Visual Attention Network
Meng-Hao Guo, Cheng-Ze Lu, Zheng-Ning Liu, Ming-Ming Cheng, Shi-Min Hu
TL;DR
This work introduces Large Kernel Attention (LKA), a linear-attention mechanism that preserves 2D structure, reduces computational cost, and enables channel adaptability for vision. Built atop LKA, the Visual Attention Network (VAN) is a simple four-stage backbone that outperforms comparable CNNs and vision transformers on ImageNet-1K, COCO, ADE20K, and related tasks, while maintaining favorable efficiency. The authors demonstrate through extensive ablations and cross-task experiments that LKA’s decomposition (depthwise local conv, depthwise dilation Conv, and 1×1 channel conv) provides a robust balance of locality, long-range dependence, and adaptability, supported by Grad-CAM visualizations. The work suggests a shift in vision backbones toward hybrid attention designs that leverage both convolutional structure and self-attention benefits, and provides code for broader adoption.
Abstract
While originally designed for natural language processing tasks, the self-attention mechanism has recently taken various computer vision areas by storm.
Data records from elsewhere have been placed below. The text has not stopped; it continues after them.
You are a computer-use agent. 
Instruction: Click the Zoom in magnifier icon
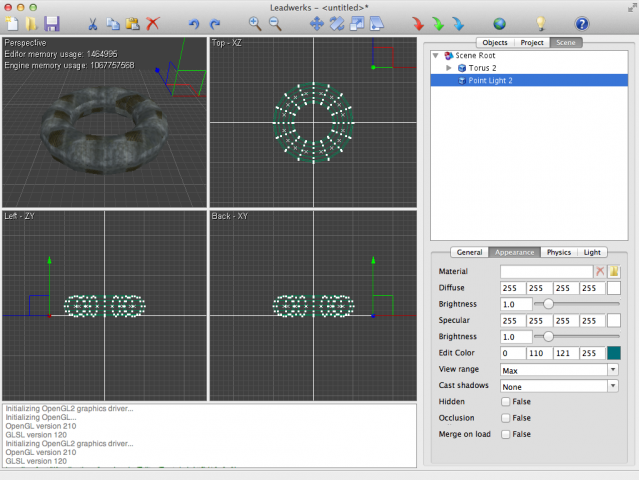(x=255, y=23)
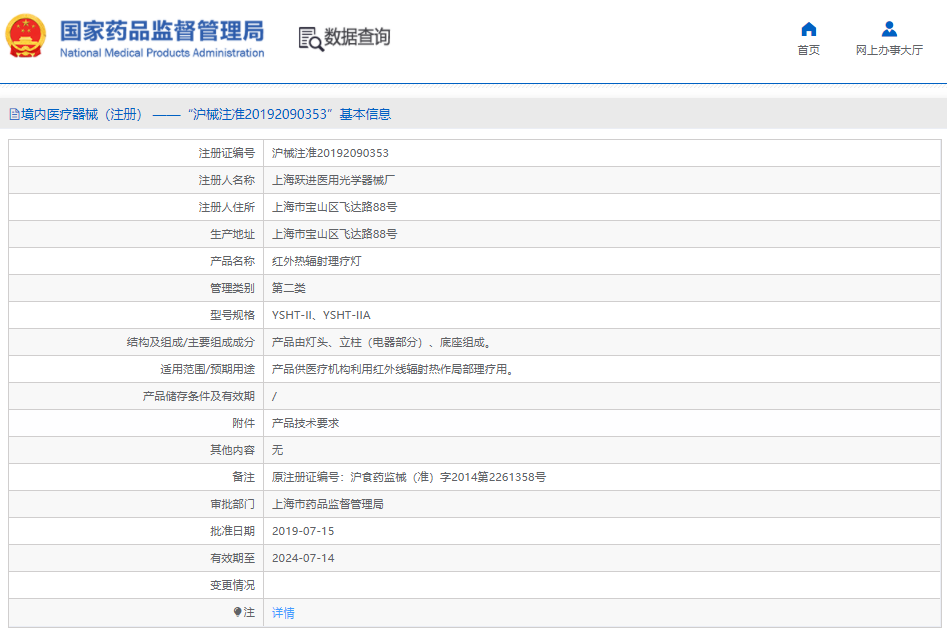The image size is (947, 632).
Task: Click the 国家药品监督管理局 site title
Action: click(161, 29)
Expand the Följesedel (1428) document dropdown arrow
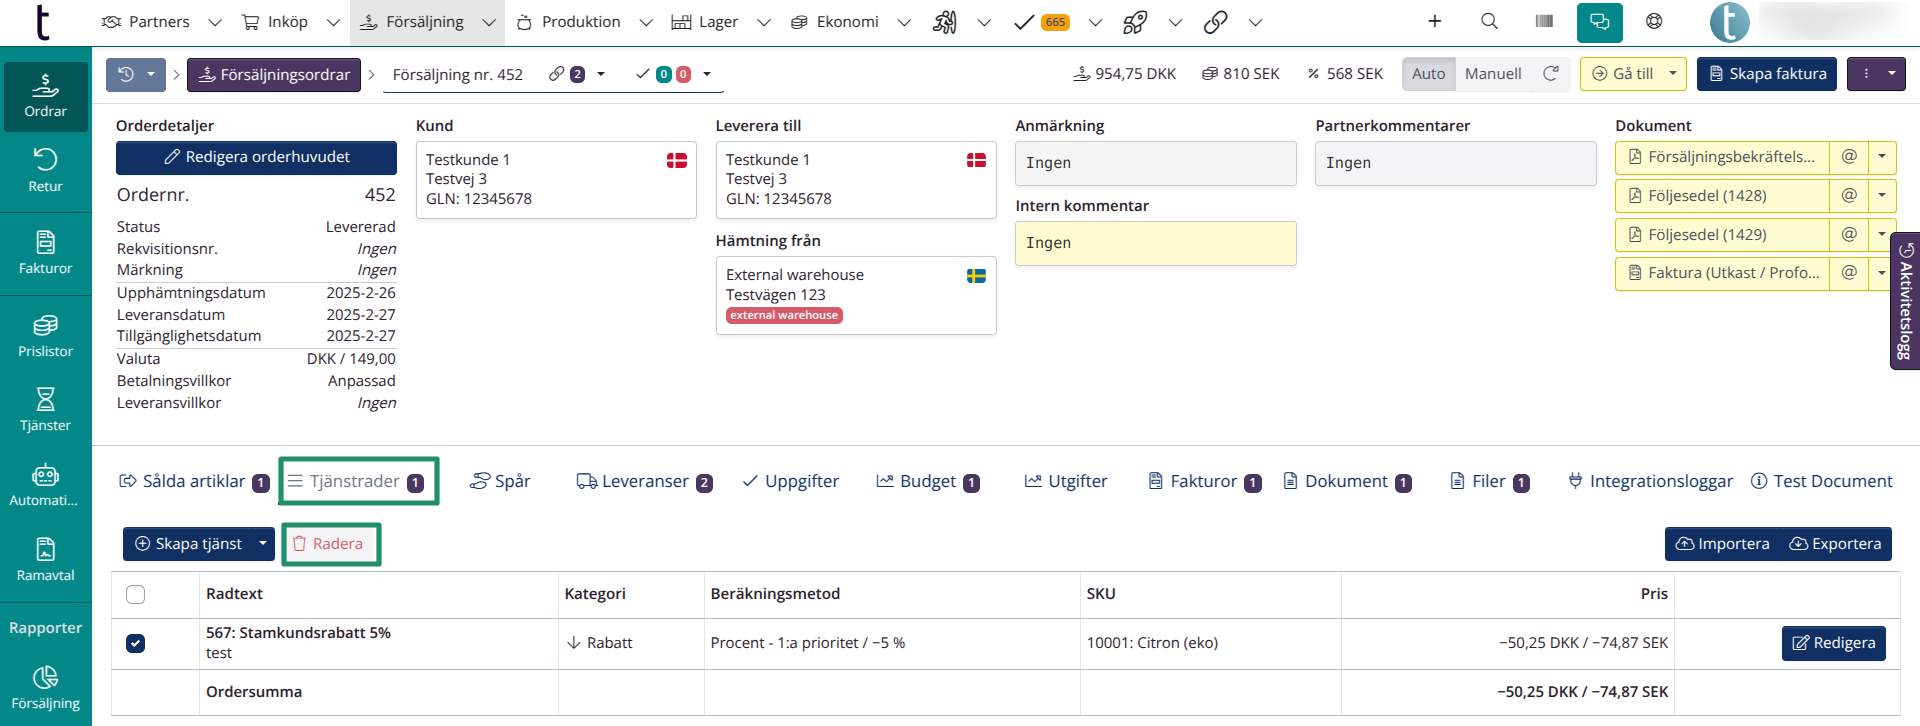 [x=1882, y=196]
However, the 2D nature of images brings three challenges for applying self-attention in computer vision. (1) Treating images as 1D sequences neglects their 2D structures. (2) The quadratic complexity is too expensive for high-resolution images. (3) It only captures spatial adaptability but ignores channel adaptability. In this paper, we propose a novel linear attention named large kernel attention (LKA) to enable self-adaptive and long-range correlations in self-attention while avoiding its shortcomings. Furthermore, we present a neural network based on LKA, namely Visual Attention Network (VAN). While extremely simple, VAN surpasses similar size vision transformers(ViTs) and convolutional neural networks(CNNs) in various tasks, including image classification, object detection, semantic segmentation, panoptic segmentation, pose estimation, etc. For example, VAN-B6 achieves 87.8% accuracy on ImageNet benchmark and set new state-of-the-art performance (58.2 PQ) for panoptic segmentation. Besides, VAN-B2 surpasses Swin-T 4% mIoU (50.1 vs. 46.1) for semantic segmentation on ADE20K benchmark, 2.6% AP (48.8 vs. 46.2) for object detection on COCO dataset. It provides a novel method and a simple yet strong baseline for the community. Code is available at https://github.com/Visual-Attention-Network.